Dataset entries
....

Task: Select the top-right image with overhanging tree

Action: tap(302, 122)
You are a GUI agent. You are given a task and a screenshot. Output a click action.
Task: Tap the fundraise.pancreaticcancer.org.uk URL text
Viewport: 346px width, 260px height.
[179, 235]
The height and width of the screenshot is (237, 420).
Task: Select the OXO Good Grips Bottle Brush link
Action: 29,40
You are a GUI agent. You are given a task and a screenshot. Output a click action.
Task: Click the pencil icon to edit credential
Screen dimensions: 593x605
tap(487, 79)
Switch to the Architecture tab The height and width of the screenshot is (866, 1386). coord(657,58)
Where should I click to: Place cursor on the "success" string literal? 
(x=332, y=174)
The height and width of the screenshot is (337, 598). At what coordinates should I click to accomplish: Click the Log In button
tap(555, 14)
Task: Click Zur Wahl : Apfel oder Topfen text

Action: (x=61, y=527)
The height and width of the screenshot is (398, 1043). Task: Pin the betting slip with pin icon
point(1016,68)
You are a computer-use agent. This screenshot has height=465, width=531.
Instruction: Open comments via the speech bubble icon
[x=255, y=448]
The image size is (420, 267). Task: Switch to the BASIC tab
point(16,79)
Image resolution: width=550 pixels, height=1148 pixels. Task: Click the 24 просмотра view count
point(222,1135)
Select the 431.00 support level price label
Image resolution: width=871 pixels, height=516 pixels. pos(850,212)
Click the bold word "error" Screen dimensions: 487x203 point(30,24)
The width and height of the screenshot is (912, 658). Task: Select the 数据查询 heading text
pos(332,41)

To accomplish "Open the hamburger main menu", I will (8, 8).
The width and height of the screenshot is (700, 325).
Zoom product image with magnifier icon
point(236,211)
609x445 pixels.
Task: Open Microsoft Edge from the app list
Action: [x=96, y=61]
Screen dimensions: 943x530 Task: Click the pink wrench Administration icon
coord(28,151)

....

#### Task details:
The data should be copied out in full, exactly as it reads.

#### Answer below:
Task: Select the top-right image with overhanging tree

Action: tap(302, 122)
You are a GUI agent. You are given a task and a screenshot. Output a click action.
Task: Tap the fundraise.pancreaticcancer.org.uk URL text
Viewport: 346px width, 260px height.
[179, 235]
The height and width of the screenshot is (237, 420).
Task: Select the OXO Good Grips Bottle Brush link
Action: 29,40
You are a GUI agent. You are given a task and a screenshot. Output a click action.
Task: Click the pencil icon to edit credential
Screen dimensions: 593x605
tap(487, 79)
Switch to the Architecture tab The height and width of the screenshot is (866, 1386). coord(657,58)
Where should I click to: Place cursor on the "success" string literal? 
(x=332, y=174)
The height and width of the screenshot is (337, 598). At what coordinates should I click to accomplish: Click the Log In button
tap(555, 14)
Task: Click Zur Wahl : Apfel oder Topfen text

Action: (x=61, y=527)
The height and width of the screenshot is (398, 1043). Task: Pin the betting slip with pin icon
point(1016,68)
You are a computer-use agent. This screenshot has height=465, width=531.
Instruction: Open comments via the speech bubble icon
[x=255, y=448]
The image size is (420, 267). Task: Switch to the BASIC tab
point(16,79)
Image resolution: width=550 pixels, height=1148 pixels. Task: Click the 24 просмотра view count
point(222,1135)
Select the 431.00 support level price label
Image resolution: width=871 pixels, height=516 pixels. pos(850,212)
Click the bold word "error" Screen dimensions: 487x203 point(30,24)
The width and height of the screenshot is (912, 658). Task: Select the 数据查询 heading text
pos(332,41)

To accomplish "Open the hamburger main menu", I will (8, 8).
The width and height of the screenshot is (700, 325).
Zoom product image with magnifier icon
point(236,211)
609x445 pixels.
Task: Open Microsoft Edge from the app list
Action: [x=96, y=61]
Screen dimensions: 943x530 Task: Click the pink wrench Administration icon
coord(28,151)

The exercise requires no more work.